Noche del viernes. Tres de la mañana. La Roseñora (de visita durante el finde) y yo tratamos de dormir, pero es complicado dado que mi nunca bien ponderado compañero de piso ecuatoriano y su amigo-que-siempre-viene-los-fines-de-semana-y-se-pasan-de-fiesta-en-el-salón-toda-la-noche no ven problema alguno en hablar a voces en el cuarto inmediatamente contiguo. Hablan de salir de juerga, y la Roseñora asegura que detectaba un deje de despecho amoroso en mi nunca bien ponderado compañero de piso ecuatoriano, quien teóricamente tiene novia allá en Sudamérica. Hablan de sonreir a todas las chicas que se encuentren a cambio de una copa o algo así. Se van y por fin podemos dormir.
Siete de la mañana aproximadamente. Estruendo en la casa. Se abre la puerta, mi nunca bien ponderado compañero de piso ecuatoriano y su rudoso amigo han vuelto muy festivos y acompañados, lo que se deduce de los infernales taconazos arriba y abajo por los pasillos. Deduzco que han vuelto con sus malditas amigas, y todos están alegres y borrachos.
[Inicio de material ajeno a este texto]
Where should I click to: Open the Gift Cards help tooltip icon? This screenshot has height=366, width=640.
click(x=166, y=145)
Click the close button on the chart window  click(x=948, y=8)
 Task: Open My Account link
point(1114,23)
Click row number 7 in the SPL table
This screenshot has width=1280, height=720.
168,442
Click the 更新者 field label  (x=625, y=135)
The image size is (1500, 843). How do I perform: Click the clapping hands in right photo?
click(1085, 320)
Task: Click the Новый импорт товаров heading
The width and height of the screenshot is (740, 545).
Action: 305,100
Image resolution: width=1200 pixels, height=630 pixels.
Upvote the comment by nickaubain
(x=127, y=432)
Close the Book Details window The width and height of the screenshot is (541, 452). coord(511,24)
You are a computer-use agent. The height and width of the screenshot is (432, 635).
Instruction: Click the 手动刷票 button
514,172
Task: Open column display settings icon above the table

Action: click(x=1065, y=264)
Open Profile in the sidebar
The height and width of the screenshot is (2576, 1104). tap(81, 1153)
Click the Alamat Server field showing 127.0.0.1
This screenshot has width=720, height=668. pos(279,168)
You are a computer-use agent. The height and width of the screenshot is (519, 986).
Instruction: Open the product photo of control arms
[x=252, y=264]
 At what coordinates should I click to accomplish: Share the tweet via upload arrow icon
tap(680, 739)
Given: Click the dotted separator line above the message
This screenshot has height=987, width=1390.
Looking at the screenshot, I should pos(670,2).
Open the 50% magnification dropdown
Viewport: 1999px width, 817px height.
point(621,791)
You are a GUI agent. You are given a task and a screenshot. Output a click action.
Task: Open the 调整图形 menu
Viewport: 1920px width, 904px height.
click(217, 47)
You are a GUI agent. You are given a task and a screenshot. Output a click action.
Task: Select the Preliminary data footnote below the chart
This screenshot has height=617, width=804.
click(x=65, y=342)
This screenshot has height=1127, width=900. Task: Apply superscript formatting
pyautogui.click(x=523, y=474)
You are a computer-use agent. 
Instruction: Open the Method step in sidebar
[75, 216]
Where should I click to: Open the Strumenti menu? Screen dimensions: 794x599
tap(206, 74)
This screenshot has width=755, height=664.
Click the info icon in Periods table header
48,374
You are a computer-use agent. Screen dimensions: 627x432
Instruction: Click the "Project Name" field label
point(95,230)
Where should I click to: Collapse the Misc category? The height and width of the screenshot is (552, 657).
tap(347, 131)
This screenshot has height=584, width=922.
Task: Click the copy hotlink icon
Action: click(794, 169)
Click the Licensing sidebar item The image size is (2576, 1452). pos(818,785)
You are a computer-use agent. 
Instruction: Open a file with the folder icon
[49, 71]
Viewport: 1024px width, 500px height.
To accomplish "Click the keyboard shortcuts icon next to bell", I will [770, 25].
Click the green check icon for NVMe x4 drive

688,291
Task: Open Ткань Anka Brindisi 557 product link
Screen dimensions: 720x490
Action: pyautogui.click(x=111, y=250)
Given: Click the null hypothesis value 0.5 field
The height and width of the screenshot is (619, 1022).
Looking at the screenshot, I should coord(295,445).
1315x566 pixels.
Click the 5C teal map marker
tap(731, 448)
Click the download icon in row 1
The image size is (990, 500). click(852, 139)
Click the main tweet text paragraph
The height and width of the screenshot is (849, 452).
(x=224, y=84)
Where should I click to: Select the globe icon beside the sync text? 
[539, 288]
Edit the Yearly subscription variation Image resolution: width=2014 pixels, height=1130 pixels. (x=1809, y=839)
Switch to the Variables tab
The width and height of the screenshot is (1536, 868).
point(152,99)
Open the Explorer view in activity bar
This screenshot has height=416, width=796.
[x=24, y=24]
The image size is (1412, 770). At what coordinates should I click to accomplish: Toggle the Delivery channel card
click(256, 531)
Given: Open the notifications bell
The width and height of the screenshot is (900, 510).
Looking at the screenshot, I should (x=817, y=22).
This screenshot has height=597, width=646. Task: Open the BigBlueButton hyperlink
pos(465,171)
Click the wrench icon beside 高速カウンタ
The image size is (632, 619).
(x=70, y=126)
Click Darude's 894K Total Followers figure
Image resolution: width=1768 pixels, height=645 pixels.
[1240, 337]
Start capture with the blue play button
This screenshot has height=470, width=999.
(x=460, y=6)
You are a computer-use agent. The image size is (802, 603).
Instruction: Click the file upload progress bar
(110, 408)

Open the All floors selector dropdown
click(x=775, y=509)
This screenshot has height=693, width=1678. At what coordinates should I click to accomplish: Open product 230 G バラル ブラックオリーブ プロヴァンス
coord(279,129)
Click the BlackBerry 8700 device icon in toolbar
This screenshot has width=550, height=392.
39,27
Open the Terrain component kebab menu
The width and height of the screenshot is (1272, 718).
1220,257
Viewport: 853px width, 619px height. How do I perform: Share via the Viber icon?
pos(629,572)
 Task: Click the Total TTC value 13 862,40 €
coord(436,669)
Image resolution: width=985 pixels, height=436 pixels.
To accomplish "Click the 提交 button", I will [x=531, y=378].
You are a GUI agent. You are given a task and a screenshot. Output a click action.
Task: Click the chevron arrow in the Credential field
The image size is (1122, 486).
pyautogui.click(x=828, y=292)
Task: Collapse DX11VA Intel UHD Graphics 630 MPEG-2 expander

Nada fuera de lo común por ahora, desgraciadamente no suelen preocuparse mucho por a quién puedan despertar a ciertas horas (pese a que se me han quejado porque suelo silbar mientras limpio la cocina a las once de la mañana antes de irme al trabajo).
Los cuatro se van a celebrarlo, pero no al salón, sino al cuarto de él, el inmediatamente contiguo. Saco los tapones de cera de emergencia para los oidos, para la Roseñora y para mí. Pero las voces de las chicas son anormalmente altas, y aunque están mitigadas por los tapones, algo me dice que no parecen estar riéndose. Nos quitamos los tapones y escuchamos unas voces femeninas histéricas que gritan en un español deficiente: "¡mi dinero! ¡tú decías me darías mi dinero!". Salen del cuarto, entran, gritan, taconazos por aquí, berridos por allá, acusaciones de robo con acento ecuatoriano, relativo silencio, risas al otro lado de la pared. Salgo de nuestro fortín como un ninja silencioso, voy hasta el salón para coger mi cartera y vuelvo a la habitación. Seguimos escuchando atentamente. Vuelve a desencadenarse la ira. "¡Tú boracho! ¡No concentra, no levanta!" Insisto en el hecho de que mi nunca bien ponderado compañero de piso ecuatoriano y su amigo están con sus ¿amigas? en la misma habitación.
La acción se traslada al pasillo. Taconazos, forcejeos, acusaciones de robo más furiosas enfrentadas a la exigencia de pago por servicios, ruido de vasos rotos sin control. Los gritos van ascendiendo desde "yo llamo a policía" a "¿de dónde has cogido ese dinero?", a "yo dije que yo cara" y a "tú paga porque yo tengo dos hijas o juro mato" y finalmente o "Dios, cuidado, ha cogido un cuchillo". Por suerte para Ana y para mí, tenemos restos de la lasaña de anoche en la habitación y también nos trajimos la tele para ver películas. Podíamos sobrevivir allí indefinidamente, si obviamos el penoso trámite de usar la ventana como váter.
Los gritos se mantienen en el mismo bucle ("tú paga", "dime de dónde has cogido ese dinero", "en calle, yo juro", "no me mientas", "tengo dos hijas"), que va en fade out poco a poco hasta que, asumo, las ¿amigas? se fueron. Eran las nueve y Ana y yo ya no estábamos como para dormir, así que nos pusimos a ver Casino.